**What to produce**
The entries that follow include a run beginning at the line with "Task: Open the CLOTHING menu" and ending at the line with "Screen dimensions: 1568x657"; restate that run word for word and leave the rest out.

**Record extracts**
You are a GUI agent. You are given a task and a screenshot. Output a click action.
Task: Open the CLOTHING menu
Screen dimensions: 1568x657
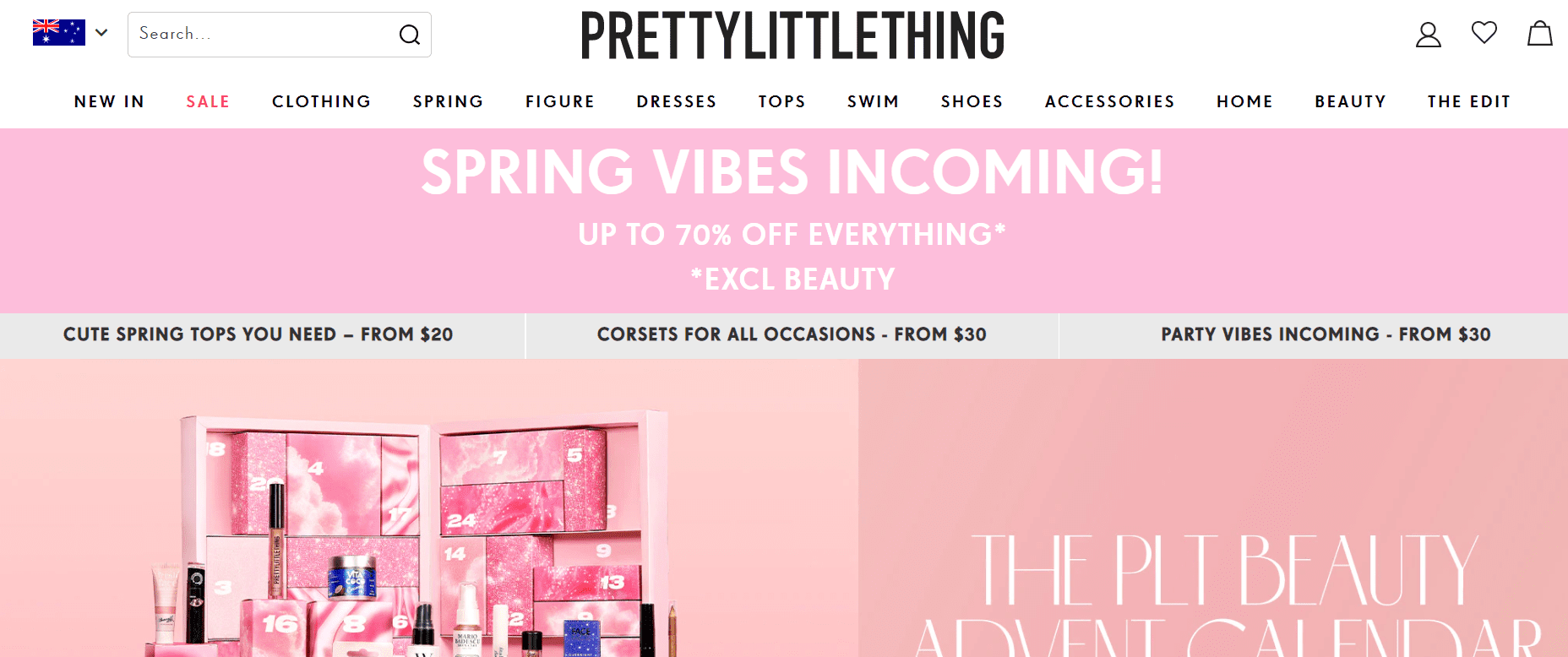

* * *

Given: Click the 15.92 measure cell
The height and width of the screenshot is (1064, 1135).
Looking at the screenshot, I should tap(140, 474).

**Answer section**
Task: Open the CLOTHING menu
Screen dimensions: 1568x657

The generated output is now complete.